Exercise: Word for word, transcribe the data below from the line with "[Share to Pinterest] (453, 1908)" to the line with "Product Reviews (435, 222)", keeping both of those lines.

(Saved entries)
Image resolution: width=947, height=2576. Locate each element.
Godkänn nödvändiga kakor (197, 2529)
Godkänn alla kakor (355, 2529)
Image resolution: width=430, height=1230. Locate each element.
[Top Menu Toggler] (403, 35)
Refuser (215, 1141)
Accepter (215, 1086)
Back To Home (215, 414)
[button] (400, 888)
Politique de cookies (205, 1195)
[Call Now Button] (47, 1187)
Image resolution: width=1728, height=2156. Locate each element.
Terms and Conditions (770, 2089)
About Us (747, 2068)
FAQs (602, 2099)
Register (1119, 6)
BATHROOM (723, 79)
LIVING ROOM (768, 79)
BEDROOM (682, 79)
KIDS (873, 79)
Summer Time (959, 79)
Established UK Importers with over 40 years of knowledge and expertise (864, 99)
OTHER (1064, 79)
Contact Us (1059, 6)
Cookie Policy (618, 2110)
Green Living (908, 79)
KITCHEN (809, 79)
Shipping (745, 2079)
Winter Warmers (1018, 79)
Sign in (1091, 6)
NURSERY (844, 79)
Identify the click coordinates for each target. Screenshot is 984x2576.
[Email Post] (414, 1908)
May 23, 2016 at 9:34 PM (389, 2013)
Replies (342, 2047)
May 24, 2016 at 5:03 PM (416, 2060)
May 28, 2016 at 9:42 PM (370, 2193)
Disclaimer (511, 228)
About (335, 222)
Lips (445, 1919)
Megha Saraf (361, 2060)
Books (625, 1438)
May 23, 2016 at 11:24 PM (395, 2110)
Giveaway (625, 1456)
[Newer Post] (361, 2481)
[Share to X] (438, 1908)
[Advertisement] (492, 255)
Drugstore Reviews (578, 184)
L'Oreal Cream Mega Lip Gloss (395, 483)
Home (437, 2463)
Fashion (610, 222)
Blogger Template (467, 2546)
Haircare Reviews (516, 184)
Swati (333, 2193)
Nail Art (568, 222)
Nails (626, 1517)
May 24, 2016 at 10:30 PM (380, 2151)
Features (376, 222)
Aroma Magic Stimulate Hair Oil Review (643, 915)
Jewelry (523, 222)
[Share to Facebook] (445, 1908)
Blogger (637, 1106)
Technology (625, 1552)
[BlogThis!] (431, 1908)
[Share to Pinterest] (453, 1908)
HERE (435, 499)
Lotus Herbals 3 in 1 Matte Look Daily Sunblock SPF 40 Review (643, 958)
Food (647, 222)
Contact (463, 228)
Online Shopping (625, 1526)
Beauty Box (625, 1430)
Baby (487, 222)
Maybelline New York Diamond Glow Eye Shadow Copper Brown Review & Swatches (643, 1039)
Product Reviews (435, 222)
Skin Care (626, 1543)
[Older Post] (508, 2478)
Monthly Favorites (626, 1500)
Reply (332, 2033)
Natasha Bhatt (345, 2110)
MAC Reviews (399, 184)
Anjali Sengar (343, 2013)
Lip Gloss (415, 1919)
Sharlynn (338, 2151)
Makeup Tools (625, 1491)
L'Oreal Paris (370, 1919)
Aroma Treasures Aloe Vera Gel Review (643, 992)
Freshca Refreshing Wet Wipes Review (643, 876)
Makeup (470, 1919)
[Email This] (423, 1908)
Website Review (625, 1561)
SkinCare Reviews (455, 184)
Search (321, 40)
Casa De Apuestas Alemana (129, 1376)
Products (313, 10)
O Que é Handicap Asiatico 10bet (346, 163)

Solution to the problem:
[Share to Pinterest] (453, 1908)
HERE (435, 499)
Lotus Herbals 3 in 1 Matte Look Daily Sunblock SPF 40 Review (643, 958)
Food (647, 222)
Contact (463, 228)
Online Shopping (625, 1526)
Beauty Box (625, 1430)
Baby (487, 222)
Maybelline New York Diamond Glow Eye Shadow Copper Brown Review & Swatches (643, 1039)
Product Reviews (435, 222)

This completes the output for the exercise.